Task goal => Rewrite everything from the line containing "At what (x,y)" down to the end of the lines, replacing "screenshot" with "screen capture" and keeping everything else unchanged. Leave the pictures out of your answer.
╭─ Provided information
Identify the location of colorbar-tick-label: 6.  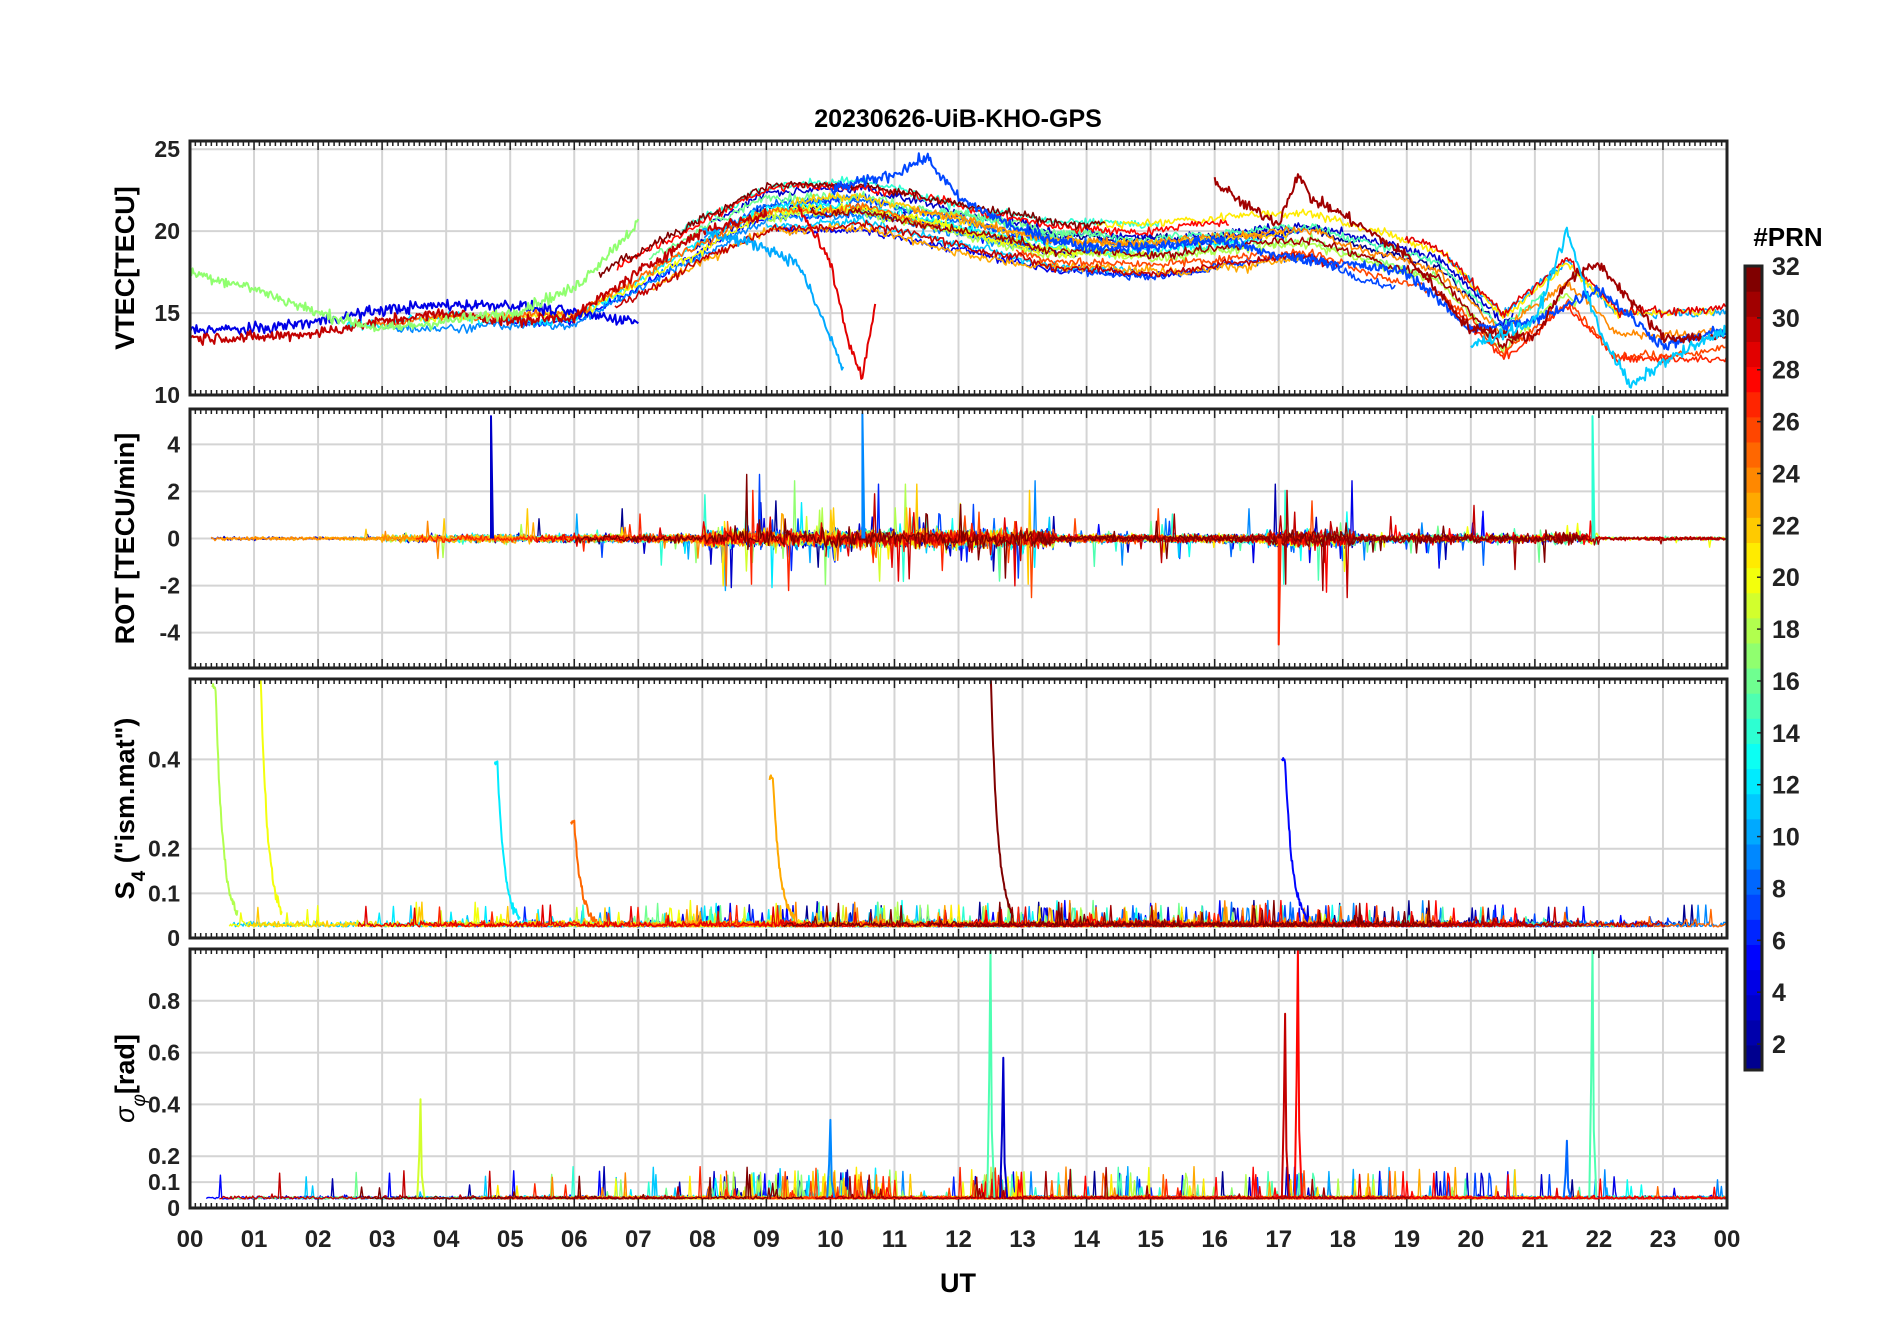
(1779, 941).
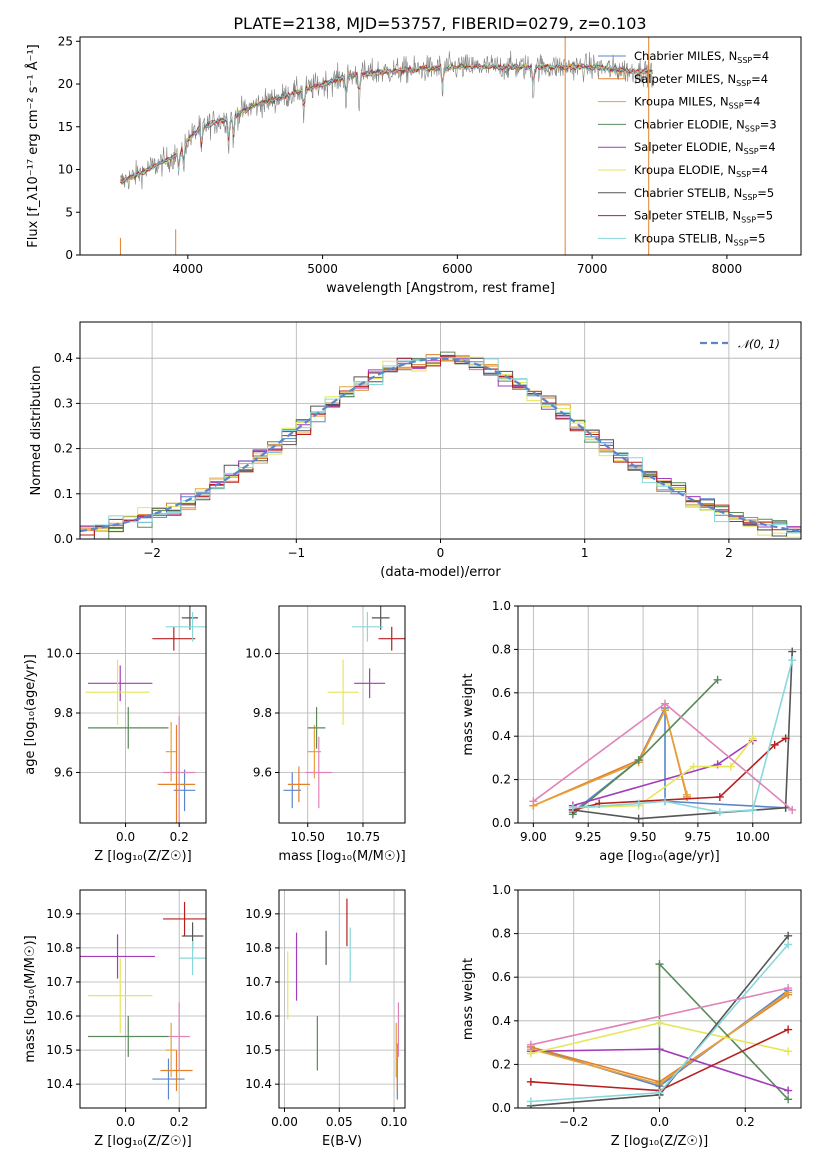 The width and height of the screenshot is (819, 1170). Describe the element at coordinates (64, 494) in the screenshot. I see `y-tick-label: 0.1` at that location.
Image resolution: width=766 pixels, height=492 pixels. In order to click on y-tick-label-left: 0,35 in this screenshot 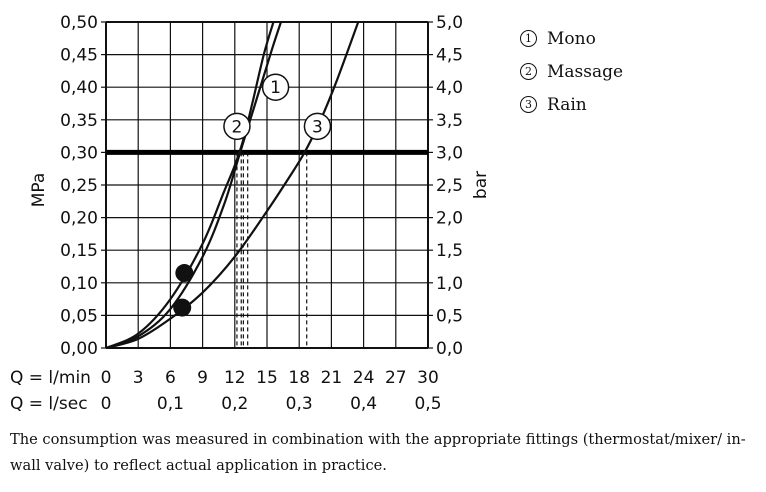, I will do `click(79, 121)`.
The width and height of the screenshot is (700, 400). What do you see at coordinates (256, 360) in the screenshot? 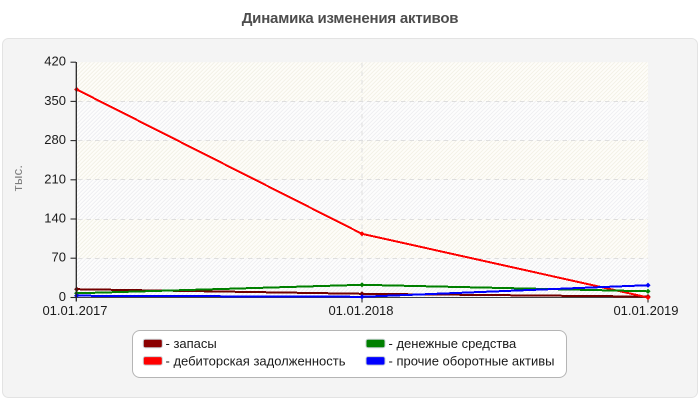
I see `svg-text: - дебиторская задолженность` at bounding box center [256, 360].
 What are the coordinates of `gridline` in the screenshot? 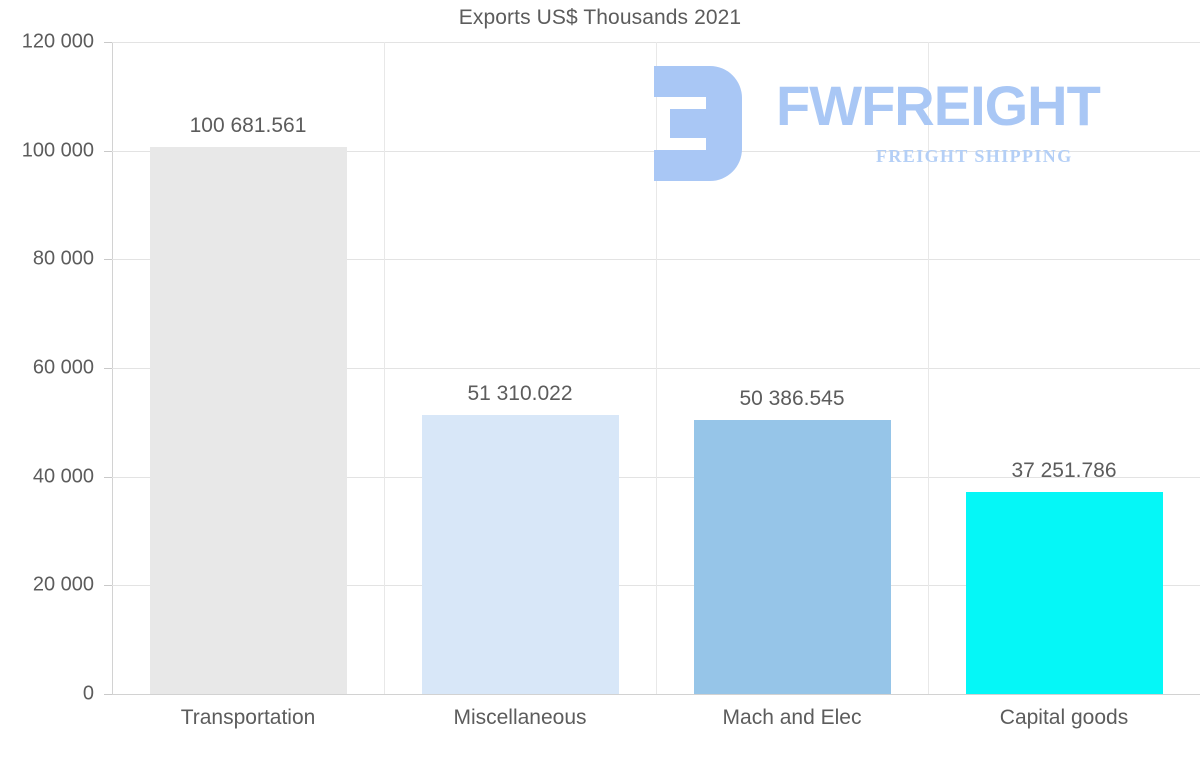 It's located at (656, 694).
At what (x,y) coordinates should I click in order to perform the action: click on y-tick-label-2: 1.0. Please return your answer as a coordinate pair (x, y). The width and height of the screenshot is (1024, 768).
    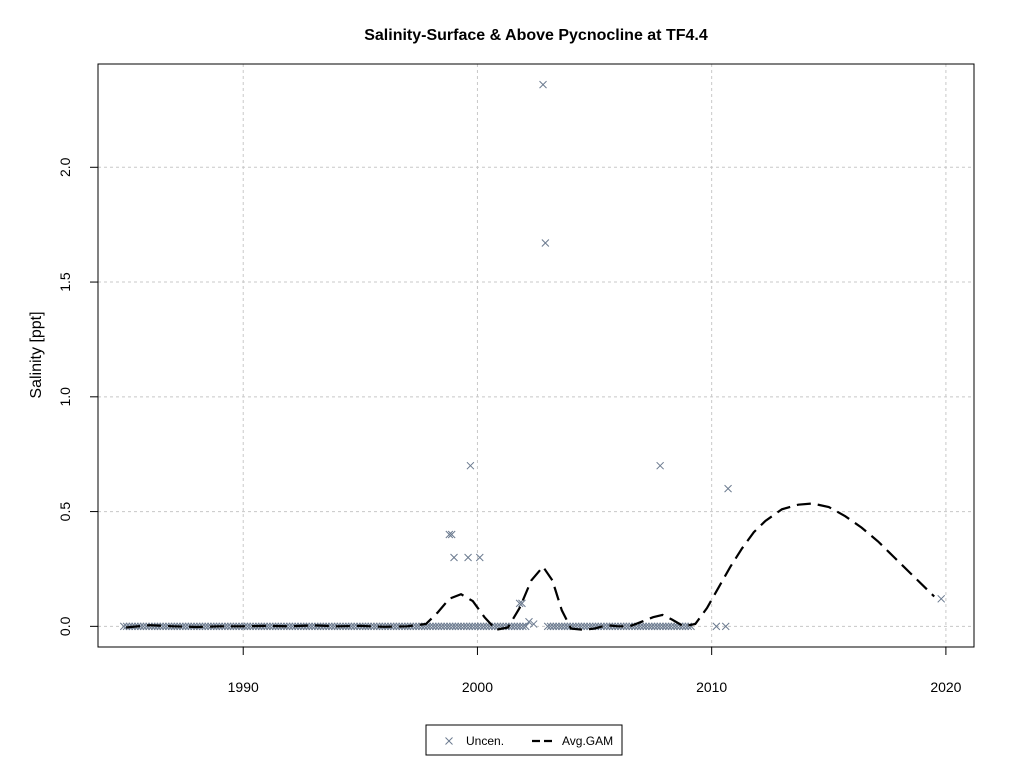
    Looking at the image, I should click on (65, 397).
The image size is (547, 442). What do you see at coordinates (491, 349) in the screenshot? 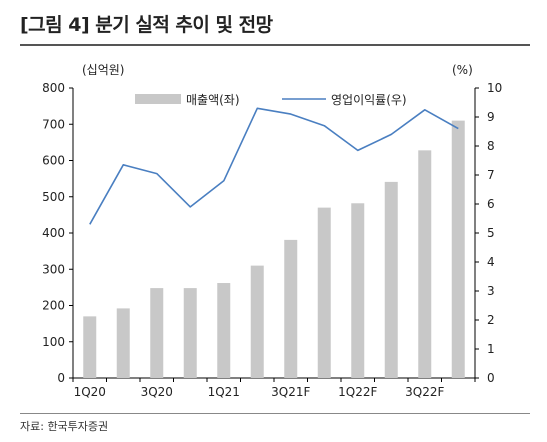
╰─
Response below =>
At what (x,y) coordinates should I click in order to perform the action: click on y-tick-label-2: 1.0. Please return your answer as a coordinate pair (x, y). The width and height of the screen capture is (1024, 768).
    Looking at the image, I should click on (65, 397).
The image size is (547, 442). What do you see at coordinates (491, 349) in the screen capture? 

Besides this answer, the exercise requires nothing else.